Repeat exactly the lines of the entries below from the one with "Image resolution: width=342" through the one with "Uncheck the Documento job checkbox", both ends included, and nothing else.

[Records from a data source]
------------------------------------

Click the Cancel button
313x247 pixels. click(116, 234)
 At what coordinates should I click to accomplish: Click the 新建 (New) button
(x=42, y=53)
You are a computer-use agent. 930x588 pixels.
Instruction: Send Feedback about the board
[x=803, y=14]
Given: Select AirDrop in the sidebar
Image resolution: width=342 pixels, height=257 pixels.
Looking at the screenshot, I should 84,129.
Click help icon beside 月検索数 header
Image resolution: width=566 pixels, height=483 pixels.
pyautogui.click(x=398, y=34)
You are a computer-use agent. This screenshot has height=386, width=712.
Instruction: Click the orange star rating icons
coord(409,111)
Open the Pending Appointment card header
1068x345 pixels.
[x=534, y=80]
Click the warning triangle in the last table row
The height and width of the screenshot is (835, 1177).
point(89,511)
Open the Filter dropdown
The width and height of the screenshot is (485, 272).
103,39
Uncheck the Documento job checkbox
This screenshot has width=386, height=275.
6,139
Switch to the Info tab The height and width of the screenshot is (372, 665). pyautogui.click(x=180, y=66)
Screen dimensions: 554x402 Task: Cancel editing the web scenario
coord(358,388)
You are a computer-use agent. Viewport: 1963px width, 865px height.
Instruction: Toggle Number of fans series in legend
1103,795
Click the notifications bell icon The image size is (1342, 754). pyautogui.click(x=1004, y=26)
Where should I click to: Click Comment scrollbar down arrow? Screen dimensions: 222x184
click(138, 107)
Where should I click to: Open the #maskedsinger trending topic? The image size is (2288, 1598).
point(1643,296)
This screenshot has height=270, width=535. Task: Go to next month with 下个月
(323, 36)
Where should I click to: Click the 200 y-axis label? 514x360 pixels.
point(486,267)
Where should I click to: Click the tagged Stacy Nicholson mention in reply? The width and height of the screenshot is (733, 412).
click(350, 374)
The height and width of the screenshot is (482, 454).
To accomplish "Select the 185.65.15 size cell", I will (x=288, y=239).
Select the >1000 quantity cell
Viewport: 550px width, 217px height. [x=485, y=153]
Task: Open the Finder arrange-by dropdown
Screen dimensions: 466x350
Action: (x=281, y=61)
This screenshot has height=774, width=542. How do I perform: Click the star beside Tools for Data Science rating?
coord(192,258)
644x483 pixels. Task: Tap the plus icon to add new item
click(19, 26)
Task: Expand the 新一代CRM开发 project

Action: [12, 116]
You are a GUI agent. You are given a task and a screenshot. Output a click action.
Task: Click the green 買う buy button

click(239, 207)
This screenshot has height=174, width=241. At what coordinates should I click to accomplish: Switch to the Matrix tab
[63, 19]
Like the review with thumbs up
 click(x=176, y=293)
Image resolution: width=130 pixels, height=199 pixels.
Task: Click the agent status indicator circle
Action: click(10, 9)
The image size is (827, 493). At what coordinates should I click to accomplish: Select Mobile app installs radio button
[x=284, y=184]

------------------------------------

■ **Task solution**
Image resolution: width=342 pixels, height=257 pixels.
Looking at the screenshot, I should 84,129.
Click help icon beside 月検索数 header
Image resolution: width=566 pixels, height=483 pixels.
pyautogui.click(x=398, y=34)
You are a computer-use agent. This screenshot has height=386, width=712.
Instruction: Click the orange star rating icons
coord(409,111)
Open the Pending Appointment card header
1068x345 pixels.
[x=534, y=80]
Click the warning triangle in the last table row
The height and width of the screenshot is (835, 1177).
point(89,511)
Open the Filter dropdown
The width and height of the screenshot is (485, 272).
103,39
Uncheck the Documento job checkbox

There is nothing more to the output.